Translate into Spanish this sentence from the forum thread below about the maximum and minimum of a function and its reciprocal: "Another important fact is for proving it you need to be sure that maximum and minimum actually exist."

- GIVEN TEXT
========
Given a function $f(x)$ and the fact that $\frac{f(x)}{|f(x)|} = \text{const}$ (the sign of a fuction is constant) how can I prove that:
$$ \max(f(x)) = \min\left(\frac{1}{f(x)}\right) $$ and the opposite: $$ \max\left(\frac{1}{f(x)}\right) = \min(f(x))? $$
My thoughts:
Given a function $f(x)$:
$$ \min(f(x)) \le f(x) \le \max(f(x)) \\ \min\left(\frac{1}{f(x)}\right) \le \frac{1}{f(x)} \le \max\left(\frac{1}{f(x)}\right) $$
Raising $\min(f(x)) \le f(x)$ to a $-1$ power gives:
$$ \frac{1}{\min(f(x))} \ge \frac{1}{f(x)}. $$
At this point it feels like $\frac{1}{\min(f(x))}$ is equal to $\max{\frac{1}{f(x)}}$. But how can this be formally proved?
The most important thing here is the initial statement that f(x)\|f(x)|=const. You can easily check that functions like $f(x)=x$ min and max will have different sign if the interval on which you evaluate it includes 0(or other points where function changes sign).
Which makes statement false at the start. So, we know that f is or strictly positive or strictly negative always. So when you raise to -1 degree you actually raise two positive or negative numbers obtaining the inequality you provided.
Because imagine $$-5\leq 1$$ but then to -1 degree you obtain $$-1/5\leq 1$$ and not the opposite. That is why the sign equality is crucial here. Another important fact is for proving it you need to be sure that maximum and minimum actually exist.
So if you have obtained the fact that minimum and maximum really exist and they are same sign you can continue with it using common sense:
Consider sign of the function +(for - its all the same) Then let $x_0$ be the point of maximum and so $max(f(x))=f(x_0)$. Then lets find minimum of (1/f(x)). Obviously as 1/x on positive arguments is strictly decreasing then minimum will be at the point of maximum of f(x).
So, the minimum will be obtained at the point $x_0$. But it is not equal to max as max is actual value and you were most probably looking for argmax. Argmax is basically an argument which provides function with the maximum value.(you can find info about it here https://en.wikipedia.org/wiki/Arg_max) After this improvements we can finally say that $$argmax(f(x))=argmin(1/f(x))$$
========
- AVAILABLE DATA

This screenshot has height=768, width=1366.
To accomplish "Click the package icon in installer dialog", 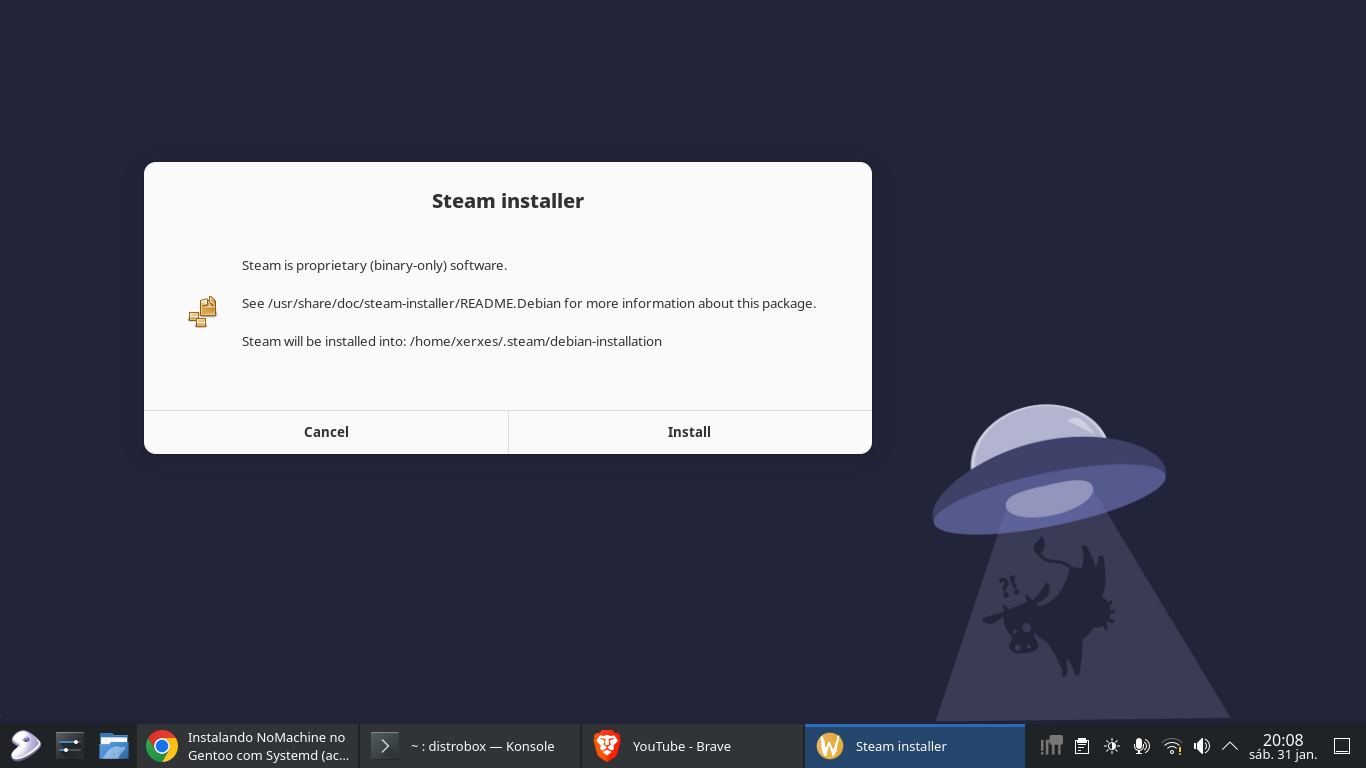I will [x=203, y=312].
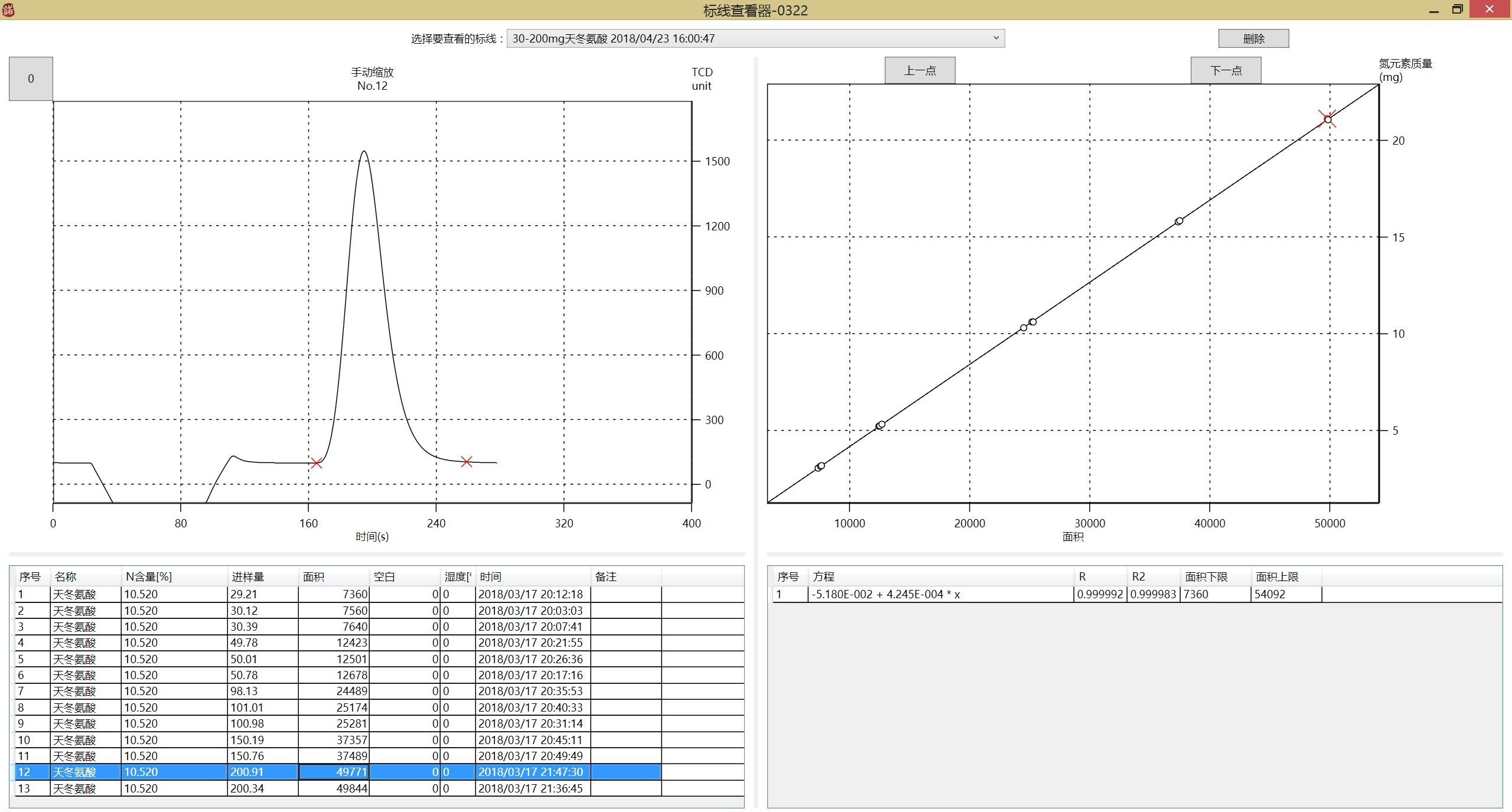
========
- WORKED SOLUTION
Otro hecho importante es que, para demostrarlo, hay que asegurarse de que el máximo y el mínimo realmente existen.